Background: Early identification of idiopathic hypogonadotropic hypogonadism (HHI) and constitutional pubertal delay is quite challenging for pediatricians. In males, serum inhibin B levels are detectable throughout life, with marked changes during puberty. We present the case of a young male with GHD in rhGH treatment without progression in Tanner pubertal stages during follow-up.

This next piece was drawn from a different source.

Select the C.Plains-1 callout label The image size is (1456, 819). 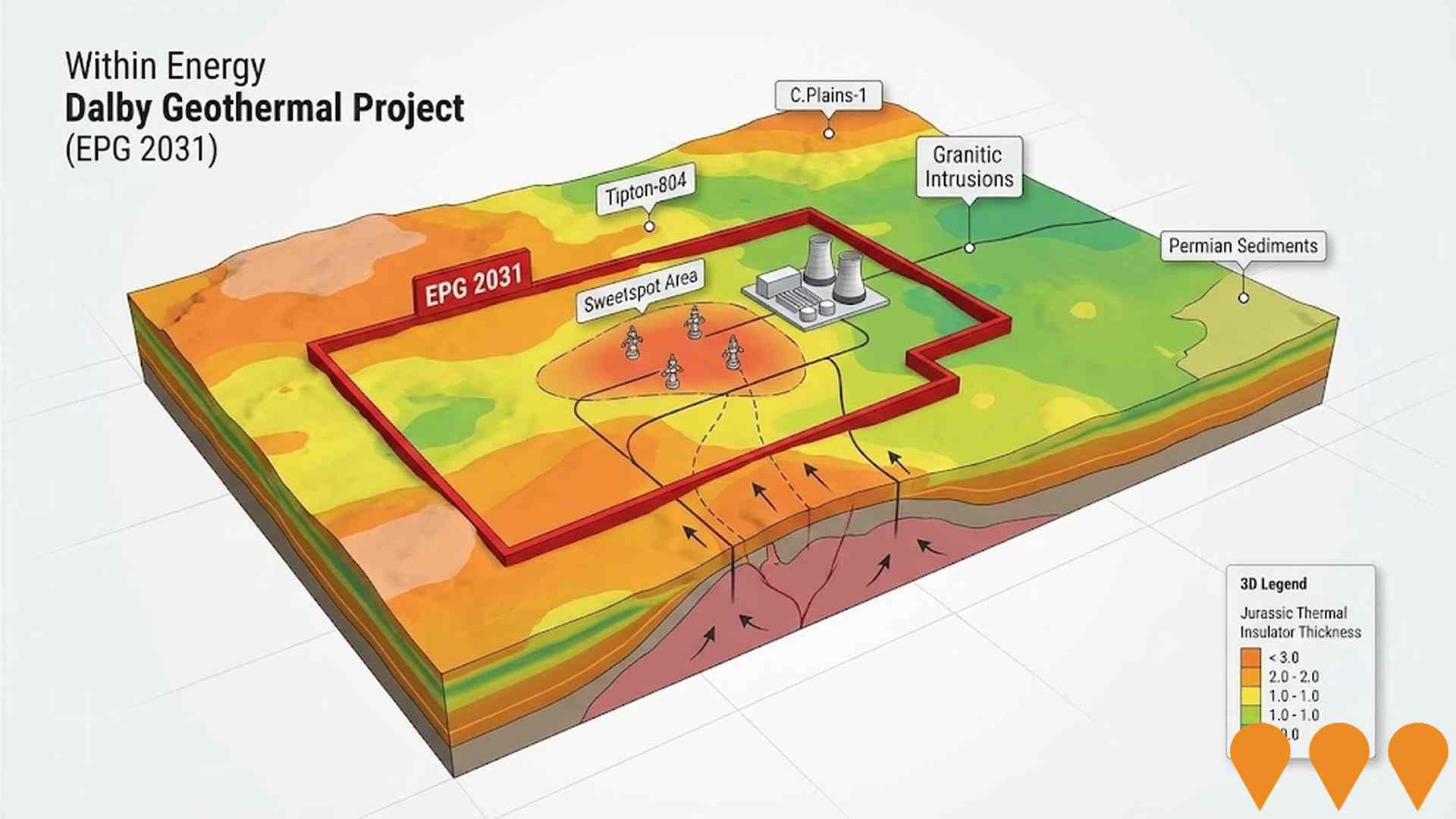[828, 96]
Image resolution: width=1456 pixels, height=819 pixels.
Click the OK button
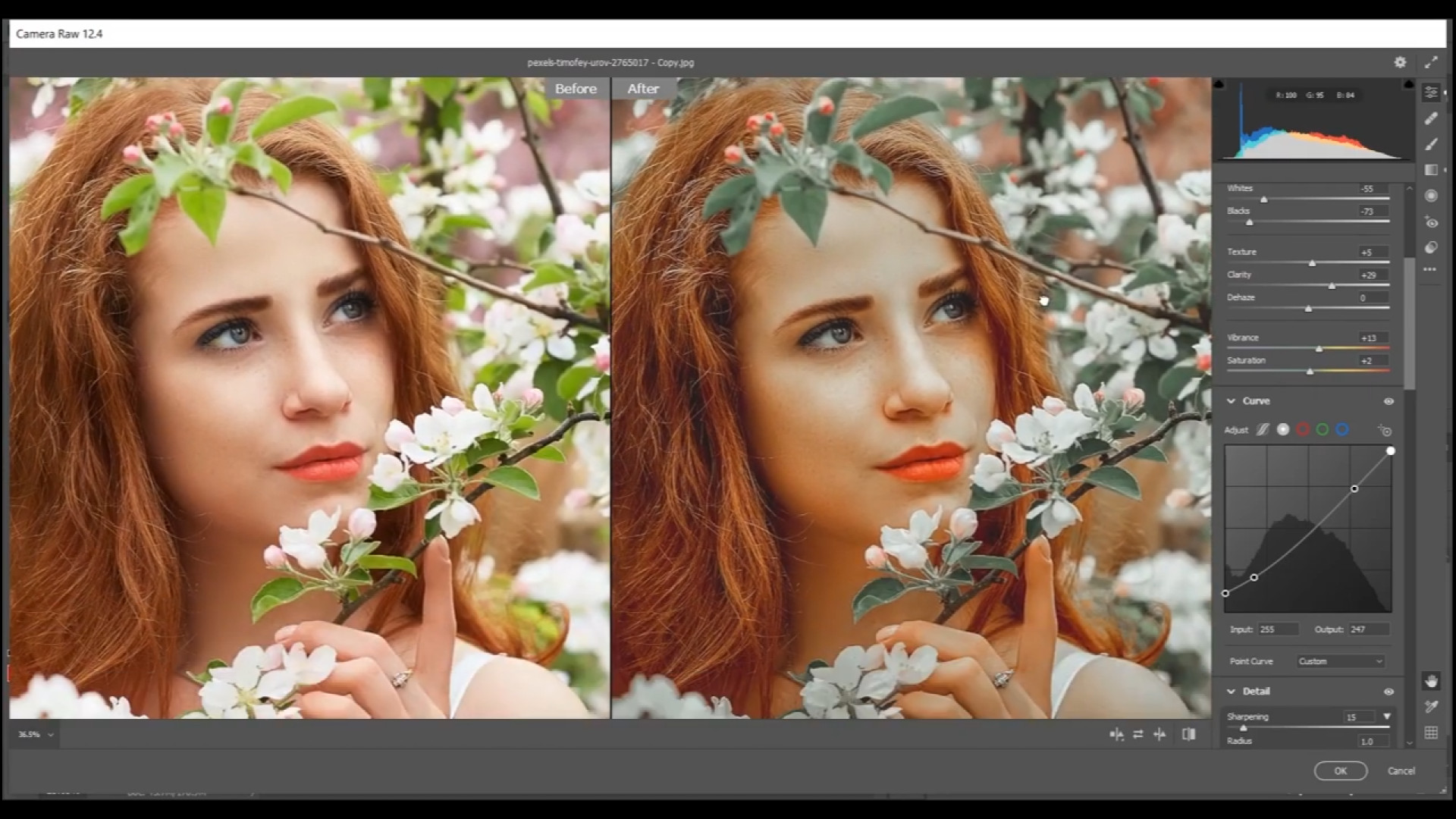[1340, 770]
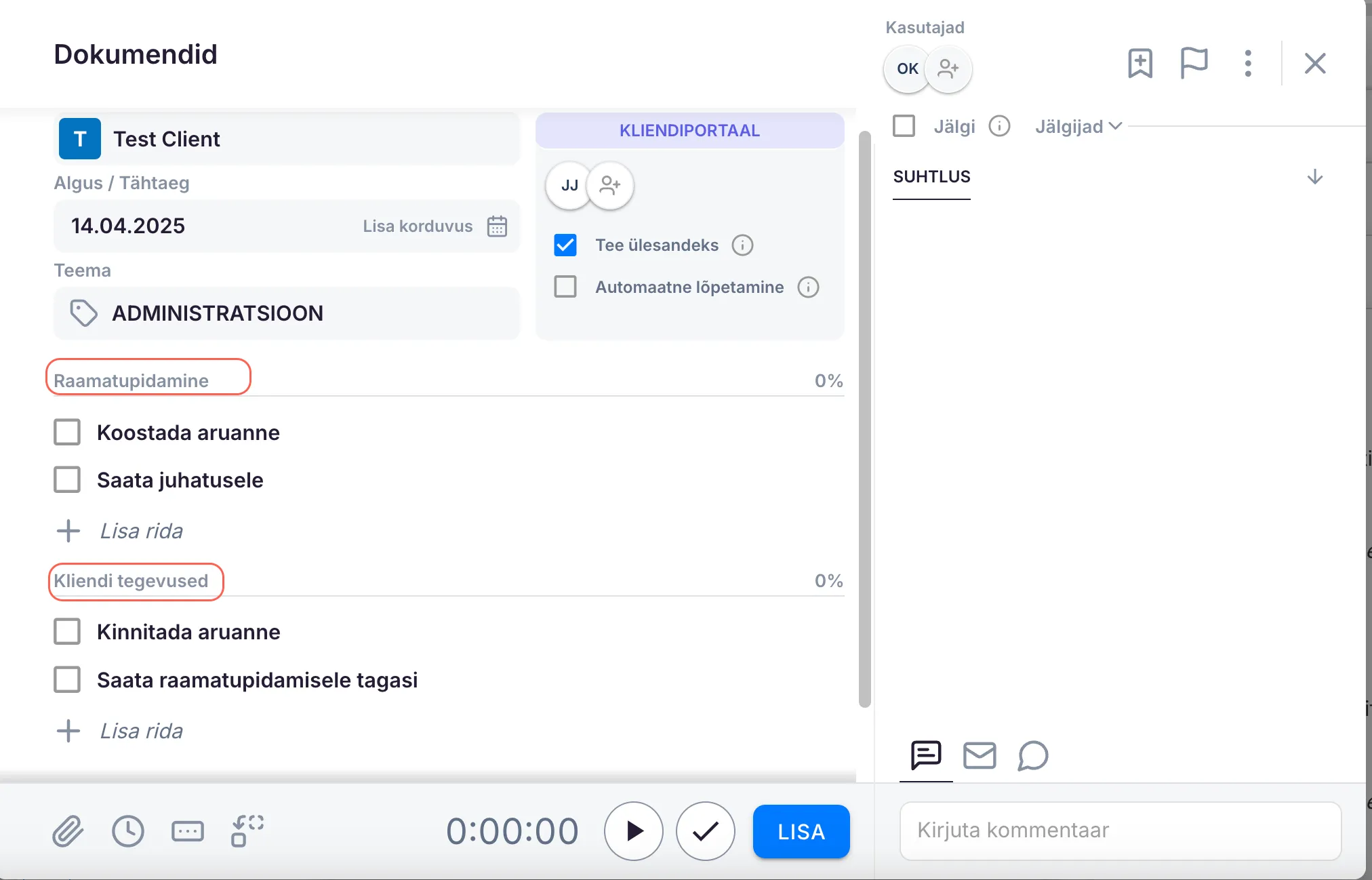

Case report: A fourteen-year-old male patient presented to our institution for "slow growth in height”, not fitting in target height. Physical examination demonstrated moderate short stature with a height of 153.1cm (< 3rd percentile, -2.5 standard deviation (SD)), tanner stage Ph2-G1-Ah-/- (testicular volume 3ml). We excluded the most frequent causes of short stature: thyroid hormones were normal and celiac disease was excluded. A diagnosis of complete GHD was confirmed. The growth hormone stimulation test showed low GH peak levels (0.2μg/L) and low-dose rhGH treatment was administered. After one year of rhGH treatment, his height reached 159.7cm (3rd percentile). The annual growth rate was approximately 8cm per year (97^th percentile). During follow-up we observeved no pubertal activation at examinations and no hormonal changes in the blood test. In the suspicion of hypogonadism we searched LH/FSH (0.1/1.2 UI/ml), Testosterone (13.7ng/dl), INI-B (83.80 pg/ml) and AMH (38 ng/ml) measurements. The literature does not agree on the INI-B cutoff to be used for HHI. Activation of the GnRH-FSH/LH-testosterone axis was not observed. GnRH-testing for FSH/LH was made with activation of the axis after pharmacological stimulation. The transdermal testosterone gel was started without progression in Tanner pubertal stages after three months (testicular volume 3ml). The genetic testing for hypogonadism was made. A missense variant c:2642>G,pGlu881Gly, in maternal heterozygous state of the WDR11 gene, and an intronic variant c.745+9G>T, in maternal heterozygous state of the FGFRI gene were found. At the current state of scientific knowledge, both of these variants had uncertain significance, so it was not possible to attribute Matteo's pubertal delay to a genetic condition. However, nine months later the patient showed signs of pubertal development (tanner stage Ph2-G2-Ah+/-, testicular volume 5ml), so testosterone therapy was stopped and only GH therapy was continued.

Discussion/Conclusion: In conclusion, an early differential diagnosis in children with HHI and constitutional delay of puberty is supported by a good understanding of the clinical features and hormonal tests. INI-B may become a first-line test in the coming years in the differential diagnosis of HHI. Expert research is necessary.